Cornus canadensis L.
Bunchberry, Cornus canadensis, flowering in northern Minnesota in mid-June 2022. |
Also called Canada dogwood or creeping dogwood, bunchberry
is a patch-forming, herbaceous plant of cool, moist forests. Although it’s
related to red osier dogwood (C. sericea), gray dogwood (C. racemosa)
and similar shrubs, this plant has no aboveground woody growth. Mature plants are
just 3-6 inches tall, their short stems tipped by four to six, arc-veined
leaves that are so closely spaced they appear whorled.
In late spring or early summer, mature plants produce a
cluster of 12-40 small flowers surrounded by four white bracts. The petals of
the flowers are just 1-2 millimeters long (1) and fused along their edges until
they open.
The stamens of the flowers grow quickly, faster than the
petals. As they mature, their anthers, the pollen-producing tips of the stamens,
are trapped inside the closed flowers, but their lengthening filaments bend
outward between the petals. Eventually, a trigger – a visiting bumblebee, for
example, or the building pressure within the flower– causes the flowers to open explosively. As the
petals flip back, the stamens spring outward, and pollen is catapulted into the
air (2,3). The grains can be lofted as high as 2.5 centimeters (25 millimeters)
above the flower, ten times the height of the flower itself (3).
[Watch a video of an exploding flower here.]

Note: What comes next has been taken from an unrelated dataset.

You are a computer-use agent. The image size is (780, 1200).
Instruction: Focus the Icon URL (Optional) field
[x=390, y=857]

If they’re launched at high enough speed, some of the pollen
may catch in the hairs of flying insects, which then carry it to other
plants. Other pollen rides the wind. Unlike plants that are pollinated only by
insects, bunchberry pollen grains are smooth instead of sticky, and so more easily carried by a breeze (2).
A dual system of pollination is an advantage for bunchberry.

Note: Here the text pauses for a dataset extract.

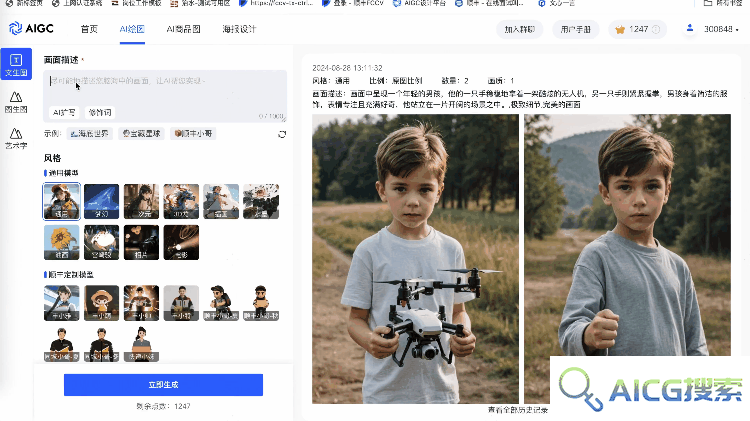
Task: Open the 图生图 sidebar tool
Action: (x=16, y=102)
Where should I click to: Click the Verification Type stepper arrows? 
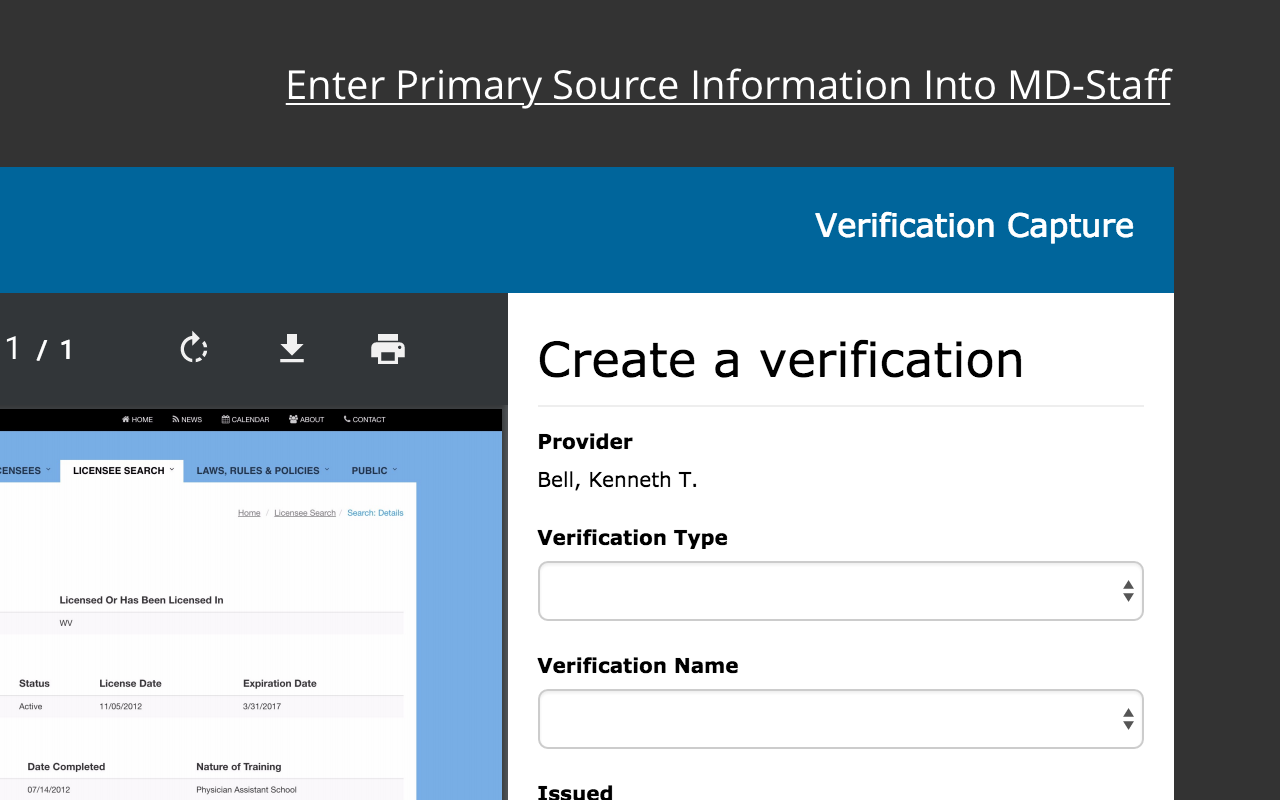click(x=1127, y=591)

These low-growing plants are self-incompatible, so they need pollen from other
plants to form seeds. If insect pollination isn’t successful, wind pollination might
be, but for the latter to work, pollen must be launched high enough to be wafted
over a patch of the plants.
If either method of pollination succeeds, the plants will
produce bunches of red drupes, fruits with single, stony seeds. The fruits look
like berries, inspiring the name bunchberry.
Where to find bunchberry
Bunchberry typically grows in cool, moist broadleaf,
coniferous or mixed forests. In North America, its range is primarily the
northern tier of states, all of Canada, and Greenland (4). This circumboreal
plant is also found at northern latitudes in Asia.
More information
For photos and more information about bunchberry, see the Minnesota
Wildflowers page for this species.
References
(1) Flora
of North America, efloras.org. Accessed online on June 27, 2022. Formal
citation:
eFloras (2008). Published on the
Internet http://www.efloras.org [accessed
27 June 2022]. Missouri Botanical Garden, St. Louis, MO & Harvard
University Herbaria, Cambridge, MA.
(2) Whitaker, D., Webster, L., and Edwards, J. (2007). The
biomechanics of Cornus canadensis stamens are ideal for catapulting
pollen vertically. Functional Ecology 21. 219-225. DOI:10.1111/j.1365-2435.2007.01249.x
(3) Edwards, J., Whitaker, D.,
Klionsky, S. et al. 2005. A record-breaking pollen
catapult. Nature 435, 164 (2005). https://doi.org/10.1038/435164a
(4) USDA,
NRCS. 2022. The PLANTS Database (http://plants.usda.gov, 06/27/2022). National
Plant Data Team, Greensboro, NC USA.